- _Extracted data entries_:
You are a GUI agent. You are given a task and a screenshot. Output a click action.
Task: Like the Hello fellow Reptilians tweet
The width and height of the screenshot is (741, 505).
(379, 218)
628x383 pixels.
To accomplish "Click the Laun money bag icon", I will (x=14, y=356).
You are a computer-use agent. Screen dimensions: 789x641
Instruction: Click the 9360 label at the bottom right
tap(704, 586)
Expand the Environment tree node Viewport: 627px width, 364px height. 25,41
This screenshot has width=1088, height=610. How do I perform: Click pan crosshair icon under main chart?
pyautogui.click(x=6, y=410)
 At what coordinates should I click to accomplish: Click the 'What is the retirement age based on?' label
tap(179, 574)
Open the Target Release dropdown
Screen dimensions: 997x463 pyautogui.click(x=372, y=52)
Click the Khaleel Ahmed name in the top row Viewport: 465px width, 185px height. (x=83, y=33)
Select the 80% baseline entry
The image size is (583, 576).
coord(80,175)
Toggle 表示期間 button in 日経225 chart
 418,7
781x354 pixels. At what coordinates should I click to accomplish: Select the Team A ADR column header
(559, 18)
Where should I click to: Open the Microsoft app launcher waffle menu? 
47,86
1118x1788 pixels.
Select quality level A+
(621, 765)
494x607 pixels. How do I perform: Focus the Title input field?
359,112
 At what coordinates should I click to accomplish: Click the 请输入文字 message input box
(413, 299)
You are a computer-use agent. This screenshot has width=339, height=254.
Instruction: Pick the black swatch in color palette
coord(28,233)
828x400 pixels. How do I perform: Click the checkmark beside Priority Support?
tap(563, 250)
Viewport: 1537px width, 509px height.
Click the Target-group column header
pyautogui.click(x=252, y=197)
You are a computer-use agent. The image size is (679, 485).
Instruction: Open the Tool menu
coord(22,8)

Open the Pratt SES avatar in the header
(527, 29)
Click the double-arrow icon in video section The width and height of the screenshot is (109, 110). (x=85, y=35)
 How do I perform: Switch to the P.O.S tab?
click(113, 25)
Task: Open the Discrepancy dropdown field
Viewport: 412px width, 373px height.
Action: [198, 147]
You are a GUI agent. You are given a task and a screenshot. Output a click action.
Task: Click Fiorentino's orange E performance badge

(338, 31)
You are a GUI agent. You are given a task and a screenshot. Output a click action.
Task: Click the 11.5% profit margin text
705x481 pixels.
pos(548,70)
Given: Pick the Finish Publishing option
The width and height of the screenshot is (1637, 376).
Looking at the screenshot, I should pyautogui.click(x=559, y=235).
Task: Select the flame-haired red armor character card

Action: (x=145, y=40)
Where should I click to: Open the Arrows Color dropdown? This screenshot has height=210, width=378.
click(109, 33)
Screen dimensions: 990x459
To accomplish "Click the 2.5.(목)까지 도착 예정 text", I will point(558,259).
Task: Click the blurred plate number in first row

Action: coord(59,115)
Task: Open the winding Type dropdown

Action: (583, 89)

- _DIRECTIONS_:
Which lines above hold the string "computer"? Copy every one of them.

- _ANSWER SECTION_:
You are a computer-use agent. Screen dimensions: 789x641
You are a computer-use agent. This screenshot has width=339, height=254.
You are a computer-use agent. The image size is (679, 485).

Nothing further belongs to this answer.